**What to work on:**
Copy exactly, and copy nothing else: the line that contains "Screen dimensions: 740x406" and all lines after it in the listing, without pictures.

──────── Records ────────

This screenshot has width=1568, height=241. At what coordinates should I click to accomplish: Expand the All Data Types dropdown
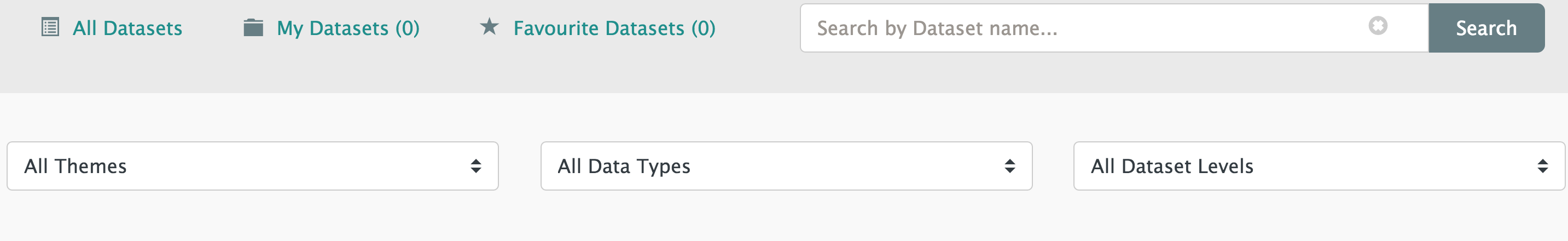pyautogui.click(x=786, y=166)
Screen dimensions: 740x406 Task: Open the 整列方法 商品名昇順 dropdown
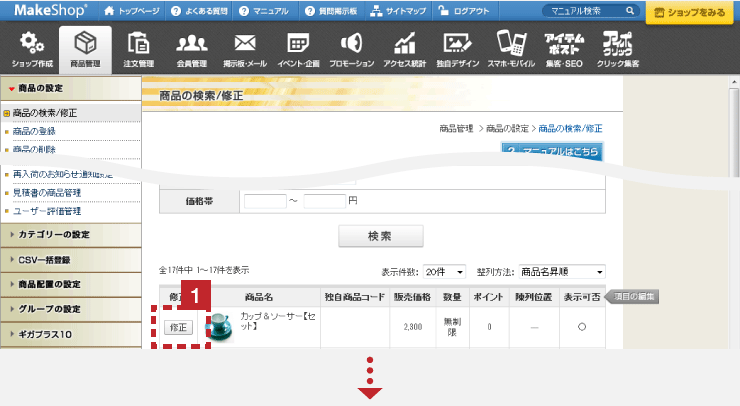coord(562,271)
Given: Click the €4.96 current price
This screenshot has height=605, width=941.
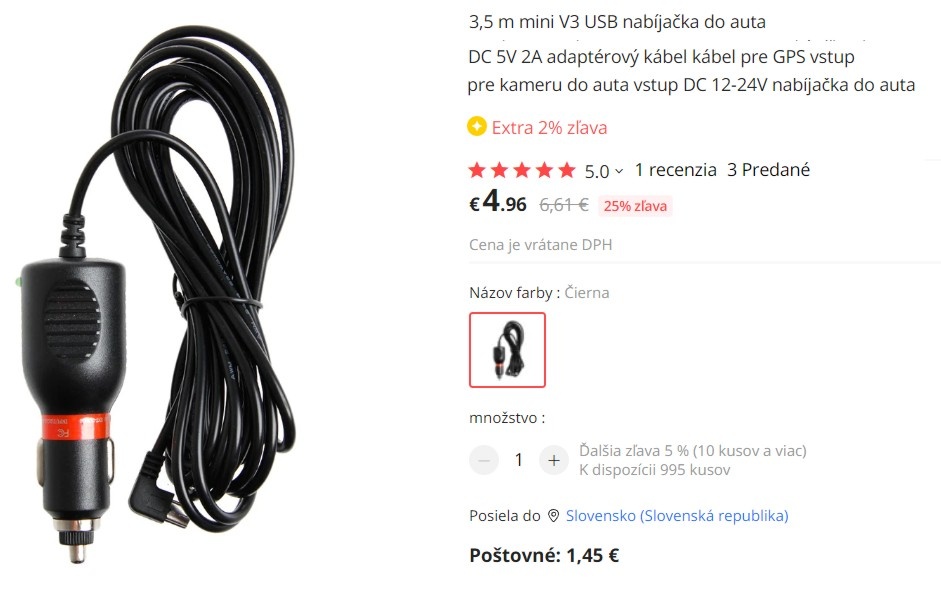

────────

**Expected answer:**
Screen dimensions: 740x406 Task: Open the 整列方法 商品名昇順 dropdown
coord(562,271)
Given: Click the €4.96 current price
This screenshot has height=605, width=941.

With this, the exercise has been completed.